Orang-orang yang skeptis terhadap vegan terkenal karena menggunakan alasan stereotip yang mereka dengar di suatu tempat tanpa terlalu memikirkan manfaatnya karena mereka cenderung menyembunyikan alasan sebenarnya mengapa mereka belum menjadi vegan. Mereka mungkin menggunakan pernyataan “ Tanaman juga merasakan sakit” , “ Saya tidak akan pernah bisa menjadi vegan ”, “ Ini adalah lingkaran kehidupan ”, “ Tetapi anjing ”, dan “ Dari mana Anda mendapatkan protein ” — dan saya telah menulis artikel menyusun jawaban akhir vegan untuk semua ini juga — untuk menyembunyikan fakta bahwa alasan sebenarnya mereka tidak vegan adalah kemalasan moral, rasa tidak percaya diri, rasa tidak aman yang semakin menjalar, ketakutan akan perubahan, kurangnya hak pilihan, penyangkalan keras kepala, pendirian politik, antisosial prasangka, atau sekadar kebiasaan yang tidak tertandingi.
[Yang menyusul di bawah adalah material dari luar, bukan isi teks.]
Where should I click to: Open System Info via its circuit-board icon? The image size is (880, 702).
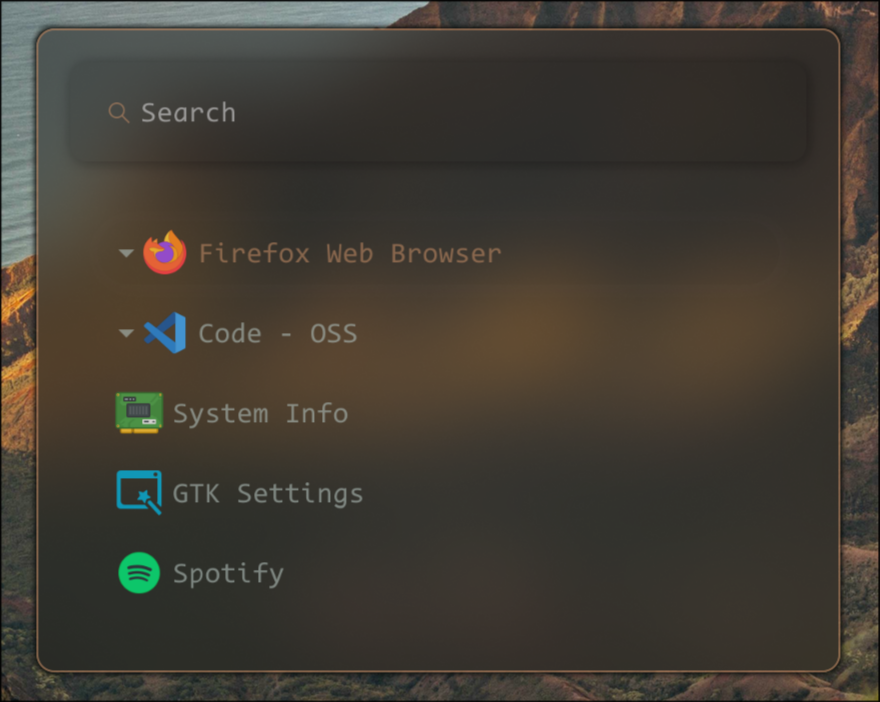(x=139, y=413)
Jadi, apa jawaban vegan terbaik untuk pertanyaan ini? Ini dia:
“Selera berubah seiring berjalannya waktu , bersifat relatif, dan seringkali dilebih-lebihkan, serta tidak dapat menjadi dasar pengambilan keputusan penting, seperti hidup atau matinya orang lain. Selera Anda tidak lebih penting daripada kehidupan makhluk hidup. Namun meskipun Anda berpikir bahwa Anda tidak bisa hidup tanpa rasa daging, hal ini tidak menghentikan Anda untuk menjadi vegan karena Anda tidak menyukai rasa daging itu sendiri, melainkan rasa, bau, suara, dan tampilan dari apa yang dibuat oleh juru masak dan juru masak. dari situ, dan koki yang sama dapat menciptakan rasa, bau, dan tekstur yang sama seperti yang Anda suka tetapi tanpa menggunakan daging hewan apa pun. Jika rasa adalah kendala utama Anda untuk menjadi vegan, maka hal ini mudah untuk diatasi, karena hidangan favorit Anda sudah ada dalam bentuk vegan, dan Anda tidak akan melihat perbedaannya.”
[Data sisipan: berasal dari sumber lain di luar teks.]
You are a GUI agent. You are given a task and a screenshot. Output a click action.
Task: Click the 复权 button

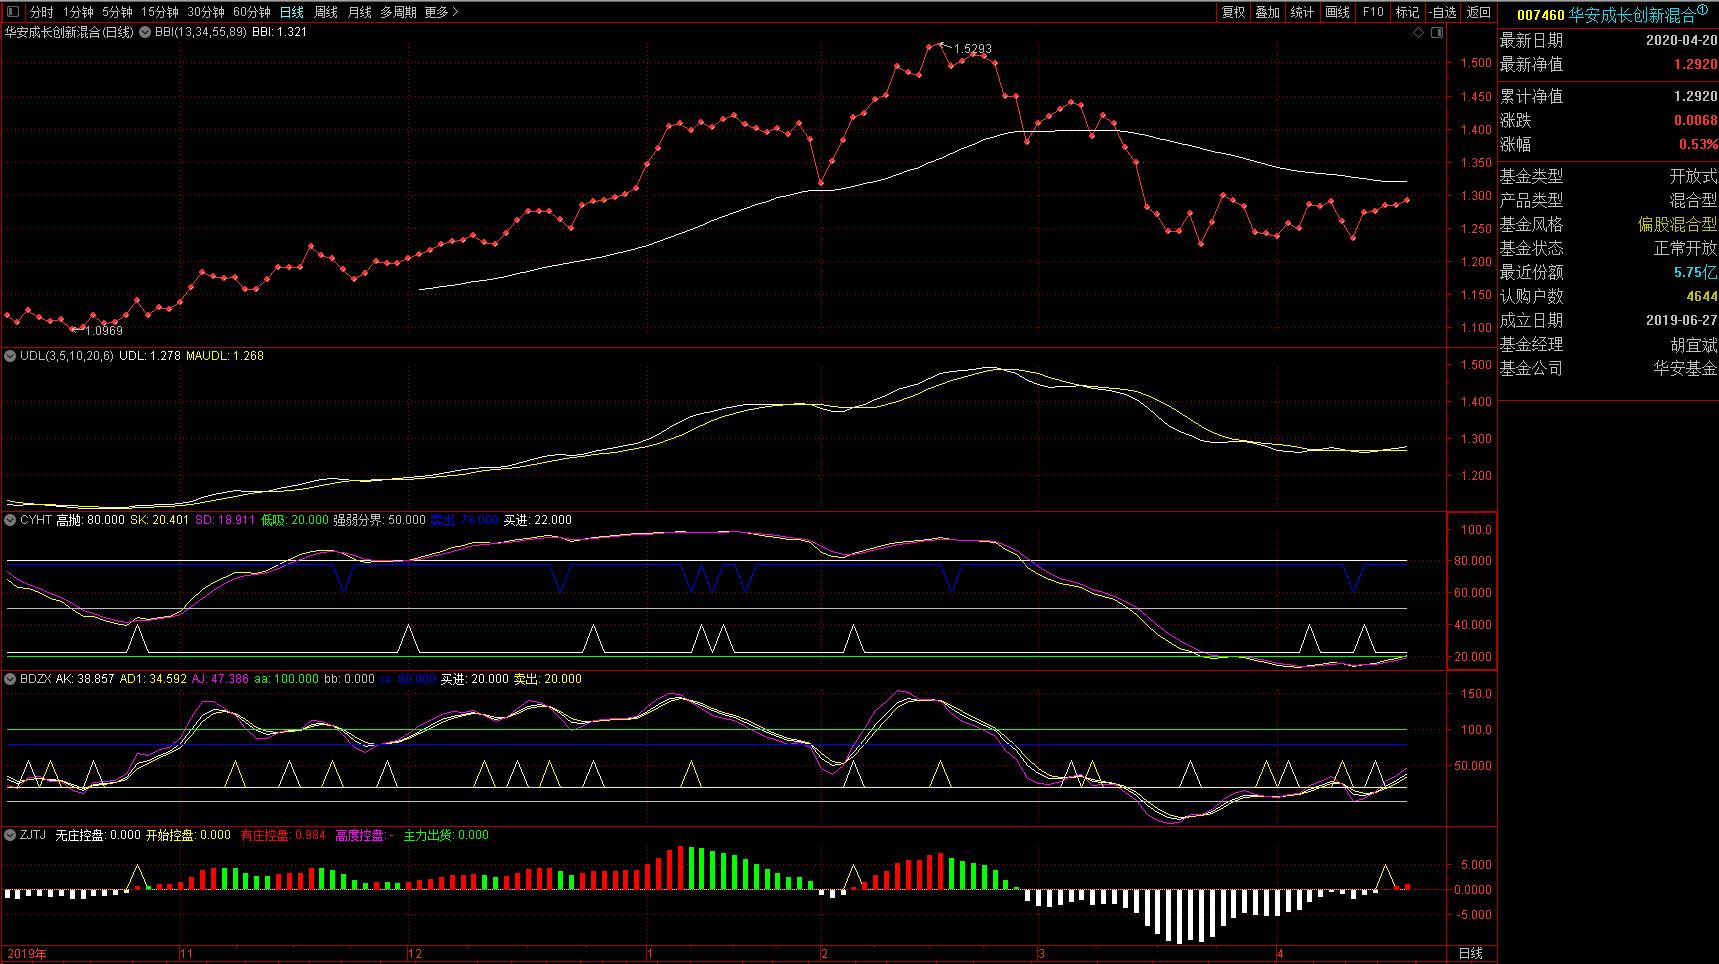pos(1234,12)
Jika Anda bukan vegan, ketahuilah bahwa kemungkinan besar Anda belum mencicipi makanan favorit Anda sepanjang masa. Setelah beberapa waktu mencari, setiap orang yang telah menjadi vegan telah menemukan makanan favorit mereka di antara sejumlah besar kombinasi nabati yang kini dapat mereka akses, dan hal itu tersembunyi dari mereka oleh beberapa hidangan carnist monoton yang membuat lidah mereka mati rasa dan menipu selera mereka. (Ada lebih banyak tumbuhan yang dapat dimakan yang dapat dijadikan makanan lezat dibandingkan dengan sedikitnya hewan yang dimakan manusia). Setelah Anda beradaptasi dengan pola makan baru dan menghilangkan kecanduan lama, makanan vegan tidak hanya akan terasa lebih enak bagi Anda dibandingkan makanan yang dulu Anda sukai, namun sekarang juga akan terasa lebih enak.
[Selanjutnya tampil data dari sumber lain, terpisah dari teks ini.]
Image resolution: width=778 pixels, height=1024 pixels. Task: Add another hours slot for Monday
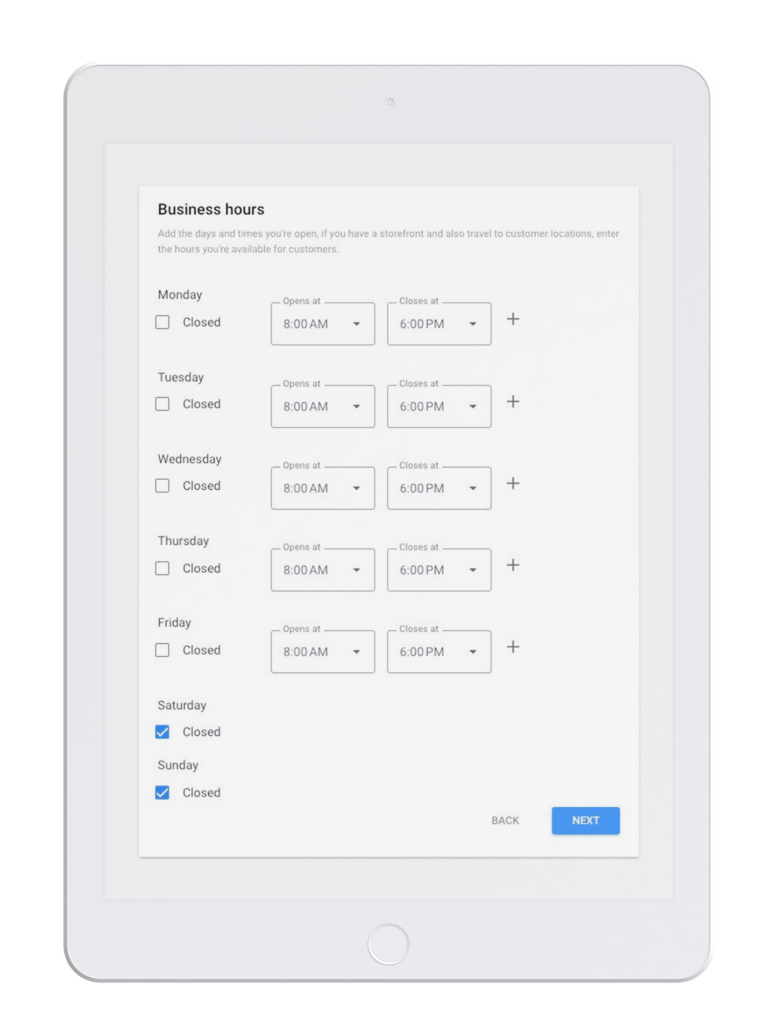[513, 319]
Tidak ada makanan yang terasa lebih enak daripada makanan welas asih, karena makanan tersebut tidak hanya memiliki rasa dan tekstur favorit Anda, tetapi juga berarti sesuatu yang baik dan penting. Lihatlah akun media sosial dari seseorang yang telah menjadi vegan selama beberapa tahun dan Anda akan menemukan apa arti menikmati makanan yang etis, bergizi, lezat, penuh warna, dan menggugah selera — dibandingkan dengan daging terbakar tidak sehat yang tidak etis dan dibumbui dengan rasa sakit, penderitaan, dan kematian.
Saya suka makanan vegan.
PEMBERITAHUAN: Konten ini awalnya diterbitkan di veganfta.com dan mungkin tidak selalu mencerminkan pandangan Humane Foundation.